=== DATASET CONTENT ===

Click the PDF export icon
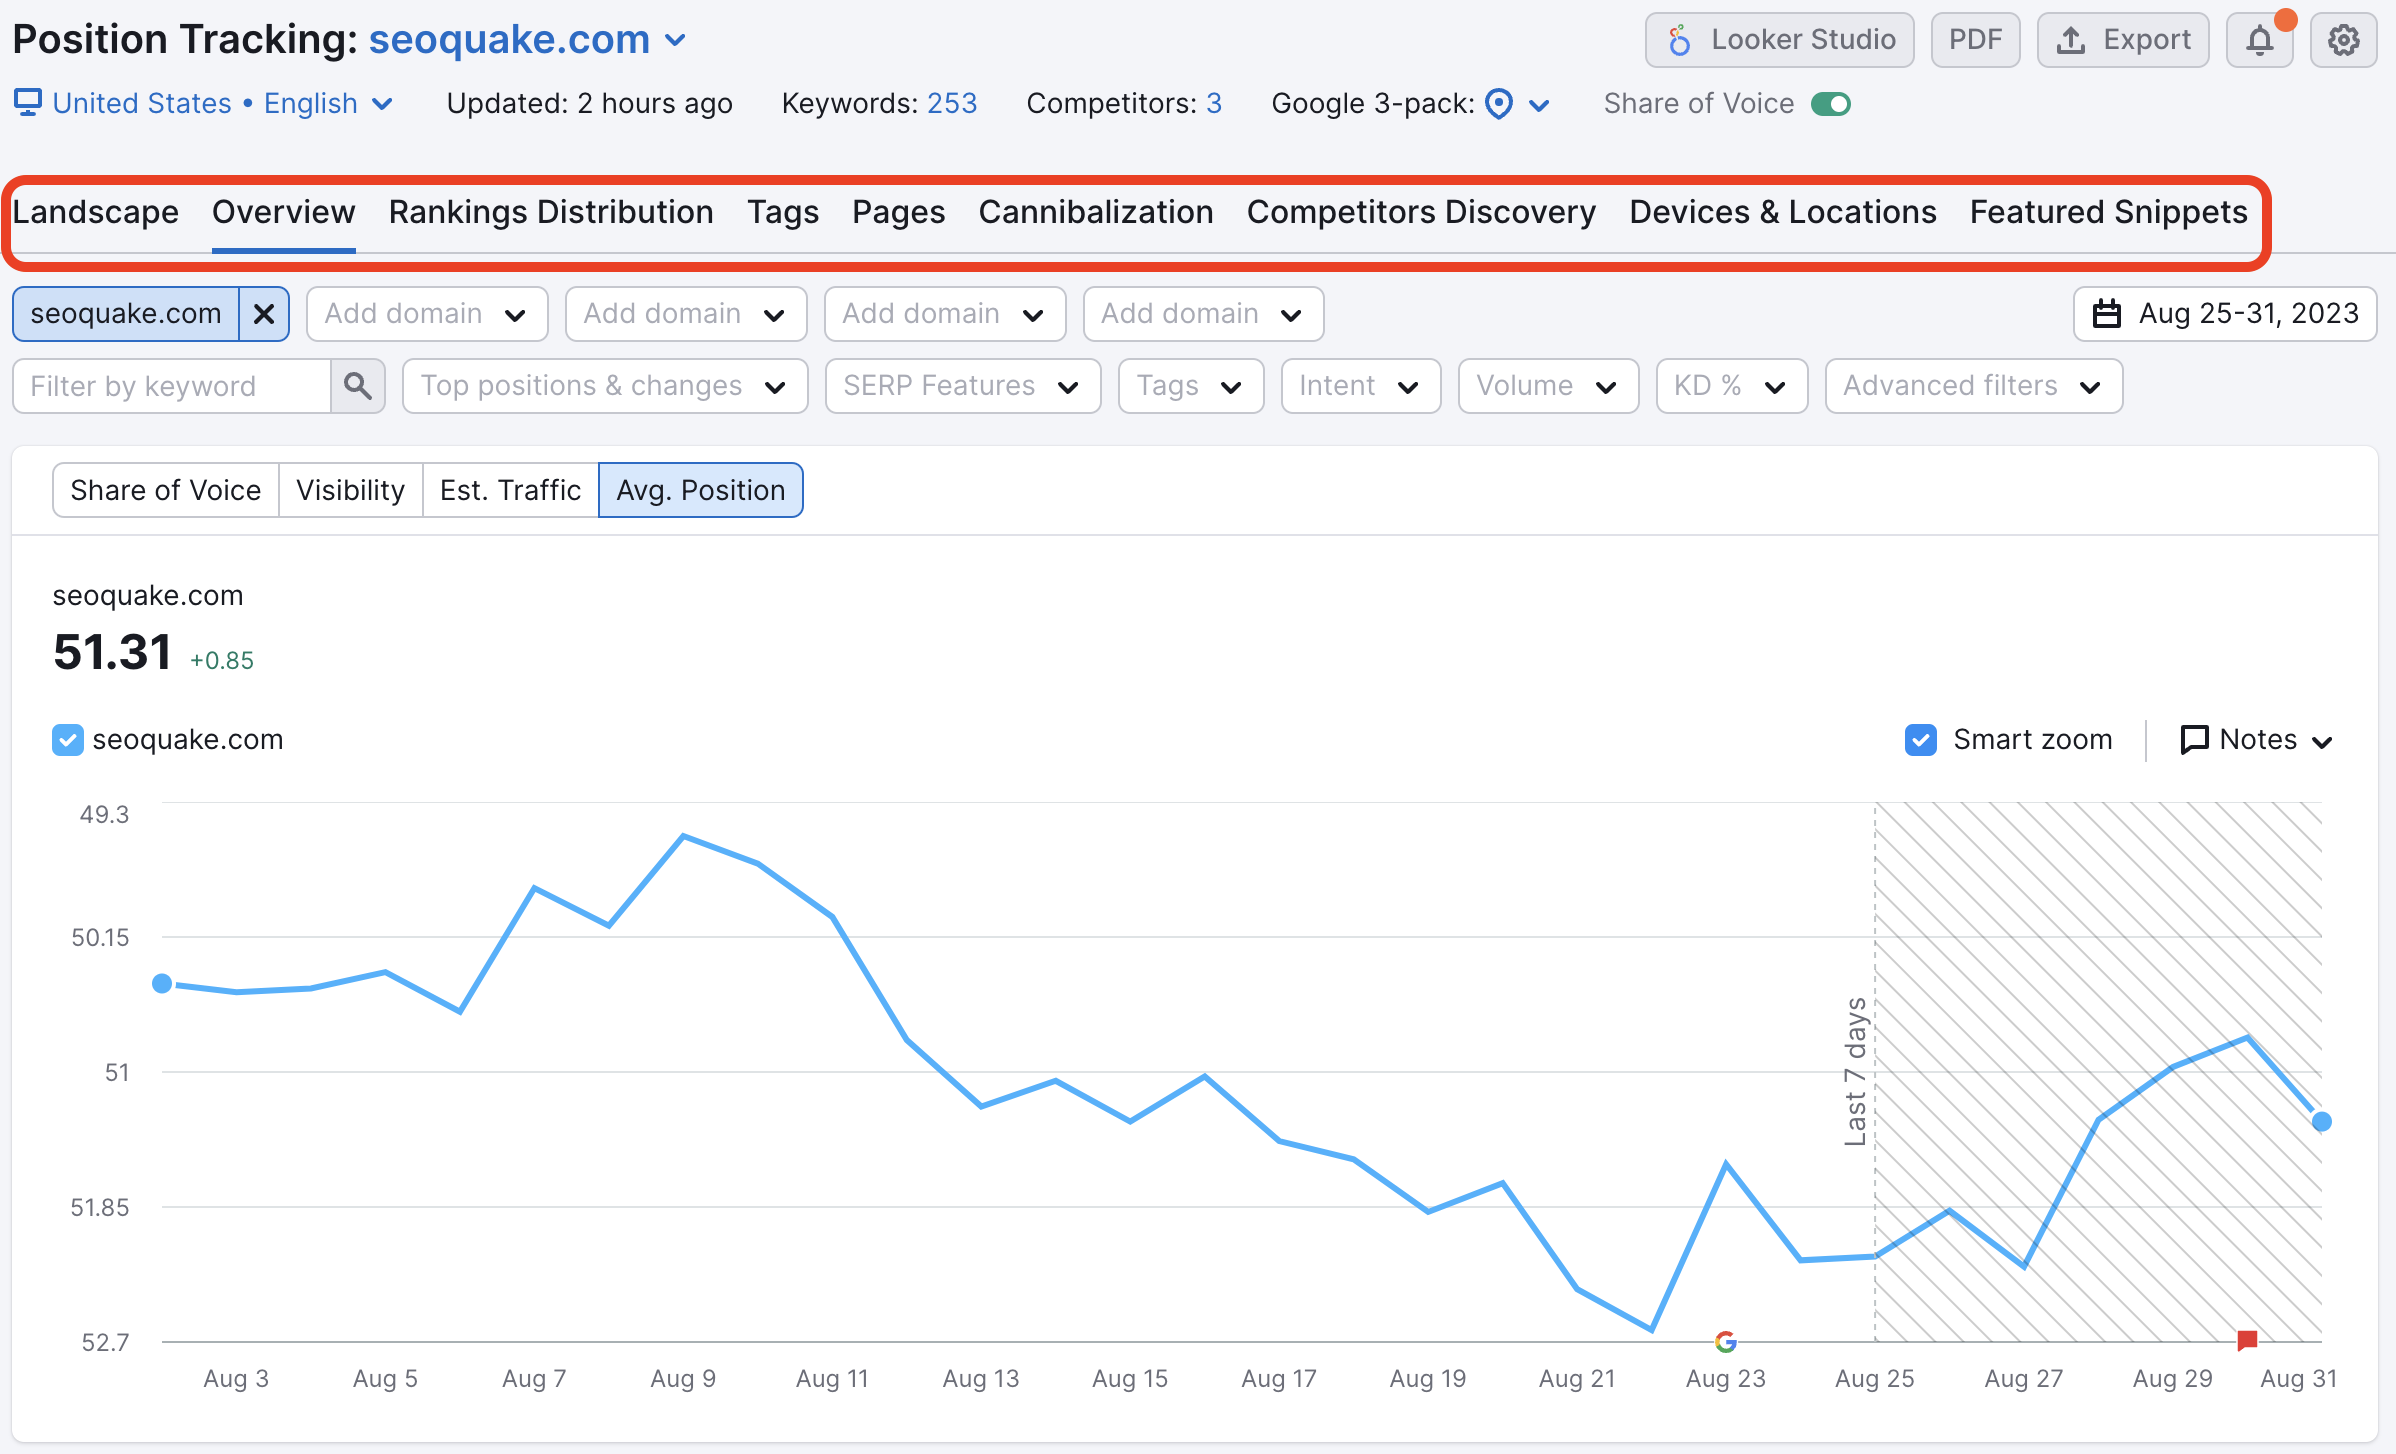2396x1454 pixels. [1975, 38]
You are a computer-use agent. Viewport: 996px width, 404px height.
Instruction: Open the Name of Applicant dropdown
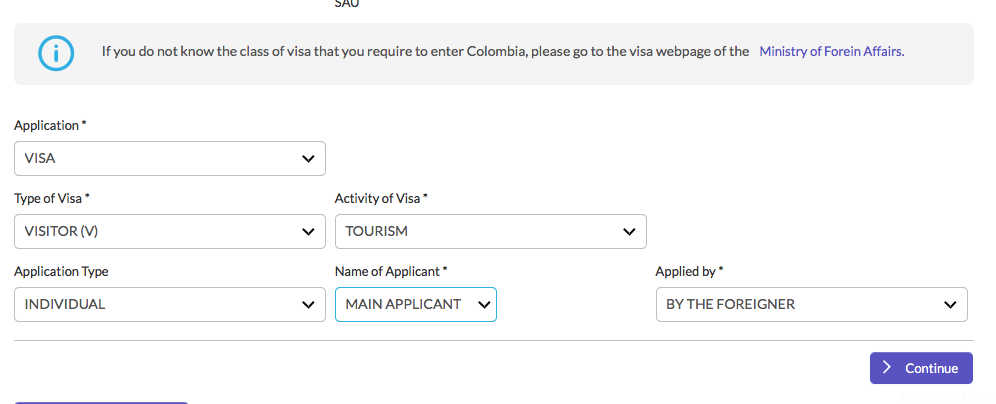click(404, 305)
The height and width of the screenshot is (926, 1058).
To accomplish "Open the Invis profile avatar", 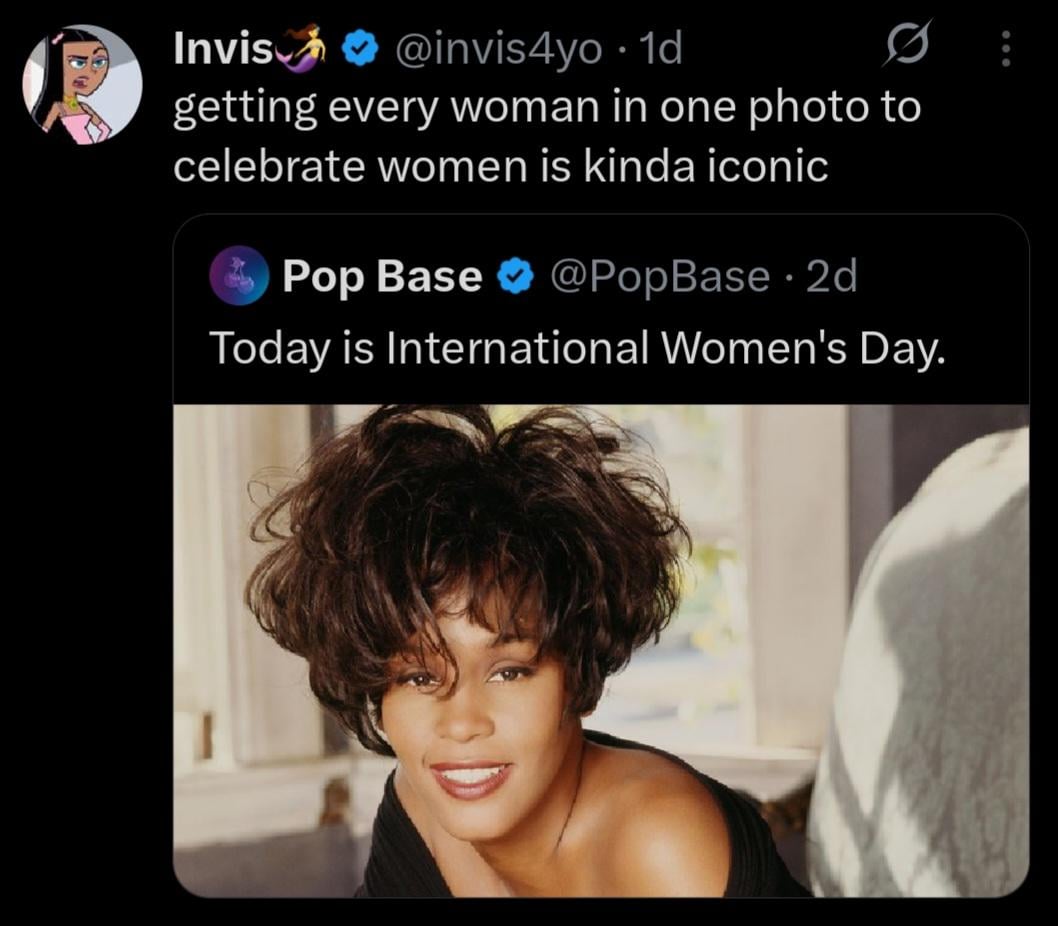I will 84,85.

===

THE TASK :: Check each line in the records above for the word "height". Return those that have it.

TASK RESULT ::
You are a computer-use agent. Viewport: 996px width, 404px height.
The height and width of the screenshot is (926, 1058).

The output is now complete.